> [EXERCISE GOAL] Scan the records below. Report the number of lines containing the word "computer", and nothing more.

---------------

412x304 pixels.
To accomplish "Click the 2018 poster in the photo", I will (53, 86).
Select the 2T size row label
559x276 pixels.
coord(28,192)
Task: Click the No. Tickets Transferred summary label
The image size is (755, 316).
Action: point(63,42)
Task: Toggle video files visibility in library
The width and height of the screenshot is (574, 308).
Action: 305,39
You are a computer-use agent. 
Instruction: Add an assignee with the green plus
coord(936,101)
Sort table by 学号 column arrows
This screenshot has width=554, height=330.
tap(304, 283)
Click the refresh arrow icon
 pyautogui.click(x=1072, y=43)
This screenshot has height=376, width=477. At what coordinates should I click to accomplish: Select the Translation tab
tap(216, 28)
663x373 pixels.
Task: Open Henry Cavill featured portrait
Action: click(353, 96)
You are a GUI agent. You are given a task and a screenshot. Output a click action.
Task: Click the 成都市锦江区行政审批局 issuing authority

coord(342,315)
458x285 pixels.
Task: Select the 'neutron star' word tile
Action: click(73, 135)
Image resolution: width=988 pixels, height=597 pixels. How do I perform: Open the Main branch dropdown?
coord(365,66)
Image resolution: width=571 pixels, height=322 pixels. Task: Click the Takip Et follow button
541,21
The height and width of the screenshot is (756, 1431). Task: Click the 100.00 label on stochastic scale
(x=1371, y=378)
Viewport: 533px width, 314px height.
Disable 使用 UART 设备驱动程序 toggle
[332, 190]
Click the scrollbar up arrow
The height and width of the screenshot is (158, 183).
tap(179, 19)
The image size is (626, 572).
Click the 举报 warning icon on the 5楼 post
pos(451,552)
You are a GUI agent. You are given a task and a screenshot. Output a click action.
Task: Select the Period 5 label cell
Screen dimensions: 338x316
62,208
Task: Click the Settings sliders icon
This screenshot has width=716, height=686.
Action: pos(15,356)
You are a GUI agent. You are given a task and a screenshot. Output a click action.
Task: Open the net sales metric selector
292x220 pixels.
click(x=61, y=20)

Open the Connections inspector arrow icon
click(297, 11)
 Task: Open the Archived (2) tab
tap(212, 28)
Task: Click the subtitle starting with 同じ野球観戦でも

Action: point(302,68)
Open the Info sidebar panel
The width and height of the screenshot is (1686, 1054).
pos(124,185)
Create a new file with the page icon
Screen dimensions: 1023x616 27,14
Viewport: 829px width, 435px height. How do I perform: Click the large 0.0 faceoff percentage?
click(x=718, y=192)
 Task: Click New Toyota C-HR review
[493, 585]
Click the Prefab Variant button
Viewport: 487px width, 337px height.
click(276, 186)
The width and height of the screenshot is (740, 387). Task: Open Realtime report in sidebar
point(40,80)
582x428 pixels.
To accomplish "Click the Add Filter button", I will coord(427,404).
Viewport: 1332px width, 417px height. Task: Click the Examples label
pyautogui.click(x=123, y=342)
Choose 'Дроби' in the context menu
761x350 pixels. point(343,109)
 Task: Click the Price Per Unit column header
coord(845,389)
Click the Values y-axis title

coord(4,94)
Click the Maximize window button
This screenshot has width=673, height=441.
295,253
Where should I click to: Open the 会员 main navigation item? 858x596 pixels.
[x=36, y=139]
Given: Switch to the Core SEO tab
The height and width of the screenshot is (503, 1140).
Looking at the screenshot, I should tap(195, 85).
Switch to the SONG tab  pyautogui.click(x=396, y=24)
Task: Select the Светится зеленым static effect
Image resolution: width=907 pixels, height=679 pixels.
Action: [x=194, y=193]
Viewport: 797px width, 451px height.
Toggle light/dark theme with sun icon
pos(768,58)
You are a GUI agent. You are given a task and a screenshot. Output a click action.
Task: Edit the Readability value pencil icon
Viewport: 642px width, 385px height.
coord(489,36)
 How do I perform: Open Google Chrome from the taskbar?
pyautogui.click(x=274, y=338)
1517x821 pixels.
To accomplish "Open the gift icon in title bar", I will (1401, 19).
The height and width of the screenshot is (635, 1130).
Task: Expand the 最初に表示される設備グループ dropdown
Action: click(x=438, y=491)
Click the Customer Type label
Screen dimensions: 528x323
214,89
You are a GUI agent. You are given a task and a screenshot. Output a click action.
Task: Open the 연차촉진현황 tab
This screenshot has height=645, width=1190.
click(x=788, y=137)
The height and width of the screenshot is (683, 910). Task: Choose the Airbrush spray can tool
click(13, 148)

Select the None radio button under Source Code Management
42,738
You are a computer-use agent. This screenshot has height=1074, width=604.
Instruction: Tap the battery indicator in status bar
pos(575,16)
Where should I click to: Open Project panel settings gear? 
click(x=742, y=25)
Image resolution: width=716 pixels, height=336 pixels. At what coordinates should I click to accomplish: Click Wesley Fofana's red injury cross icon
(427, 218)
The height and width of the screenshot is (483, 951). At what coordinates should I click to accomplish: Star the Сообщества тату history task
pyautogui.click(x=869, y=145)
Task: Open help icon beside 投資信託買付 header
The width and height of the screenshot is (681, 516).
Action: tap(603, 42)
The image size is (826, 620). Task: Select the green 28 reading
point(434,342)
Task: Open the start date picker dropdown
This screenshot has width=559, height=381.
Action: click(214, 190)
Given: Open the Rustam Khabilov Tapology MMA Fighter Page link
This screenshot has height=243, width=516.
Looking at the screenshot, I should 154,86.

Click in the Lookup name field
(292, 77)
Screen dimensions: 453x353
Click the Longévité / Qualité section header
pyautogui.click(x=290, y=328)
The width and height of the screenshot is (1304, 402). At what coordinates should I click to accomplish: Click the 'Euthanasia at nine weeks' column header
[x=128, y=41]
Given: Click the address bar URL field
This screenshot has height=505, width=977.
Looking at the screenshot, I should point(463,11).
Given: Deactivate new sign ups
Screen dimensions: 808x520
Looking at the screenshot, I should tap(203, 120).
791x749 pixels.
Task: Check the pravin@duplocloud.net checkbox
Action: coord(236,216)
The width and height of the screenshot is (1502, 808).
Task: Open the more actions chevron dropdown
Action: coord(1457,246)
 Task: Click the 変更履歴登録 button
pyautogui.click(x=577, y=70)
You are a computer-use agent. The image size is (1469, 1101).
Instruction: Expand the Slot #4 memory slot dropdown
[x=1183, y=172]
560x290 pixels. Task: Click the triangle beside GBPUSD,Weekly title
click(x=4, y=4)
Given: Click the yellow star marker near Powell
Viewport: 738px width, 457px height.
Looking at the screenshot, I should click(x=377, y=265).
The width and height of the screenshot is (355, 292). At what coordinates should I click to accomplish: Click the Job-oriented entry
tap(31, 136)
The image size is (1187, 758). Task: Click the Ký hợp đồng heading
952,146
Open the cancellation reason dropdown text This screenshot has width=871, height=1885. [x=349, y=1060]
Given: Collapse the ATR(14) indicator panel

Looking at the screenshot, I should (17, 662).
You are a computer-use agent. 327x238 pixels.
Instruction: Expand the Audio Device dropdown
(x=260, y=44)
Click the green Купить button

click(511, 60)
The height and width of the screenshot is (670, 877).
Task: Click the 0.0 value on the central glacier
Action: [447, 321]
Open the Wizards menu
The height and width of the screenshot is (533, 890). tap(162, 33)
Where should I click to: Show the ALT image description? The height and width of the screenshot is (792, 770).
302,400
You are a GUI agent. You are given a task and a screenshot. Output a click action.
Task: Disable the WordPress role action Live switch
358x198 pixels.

---------------

> [TASK OUTPUT] 4